Het openbaar ministerie dat in het ongelijk wordt gesteld in een vordering die voor een burgerlijk rechtscollege is ingesteld op grond van artikel 138bis, §1, Gerechtelijk Wetboek, moet krachtens de bepalingen van de artikelen 1017, eerste lid, 1018,6°, en 1022, eerste lid, Gerechtelijk Wetboek in de persoon van de Belgische Staat worden veroordeeld tot de betaling van een rechtsplegingsvergoeding.
Uittreksel uit het gerechtelijk wetboek:
Art. 138bis.
§ 1. In burgerlijke zaken komt het openbaar ministerie tussen bij wege van rechtsvordering, vordering of, wanneer het zulks dienstig acht, bij wege van advies. Het treedt ambtshalve op in de gevallen die de wet bepaalt en bovendien telkens als de openbare orde zijn tussenkomst vergt.

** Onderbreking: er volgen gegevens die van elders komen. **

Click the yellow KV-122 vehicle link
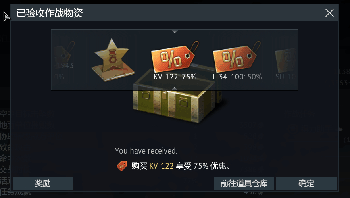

§ 1/1. De familierechtbank doet uitspraak na mededeling van de zaak aan het openbaar ministerie met het oog op zijn eventueel advies of vorderingen omtrent:
1° alle vorderingen met betrekking tot minderjarigen;
2° alle aangelegenheden waarvoor het krachtens de wet moet optreden
AR nr. C.15.0222.N
Procureur-generaal bij het Hof van Beroep te Antwerpen t/ M. en D.
I. Rechtspleging voor het Hof
Het cassatieberoep is gericht tegen een arrest van het Hof van Beroep te Antwerpen van 7 mei 2015.
...
III. Beslissing van het Hof
Beoordeling
...
1. Krachtens art. 1017, eerste lid Ger.W. verwijst, tenzij bijzondere wetten anders bepalen, ieder eindvonnis zelfs ambtshalve de in het ongelijk gestelde partij in de kosten, onverminderd de overeenkomst tussen partijen, die het eventueel bekrachtigt.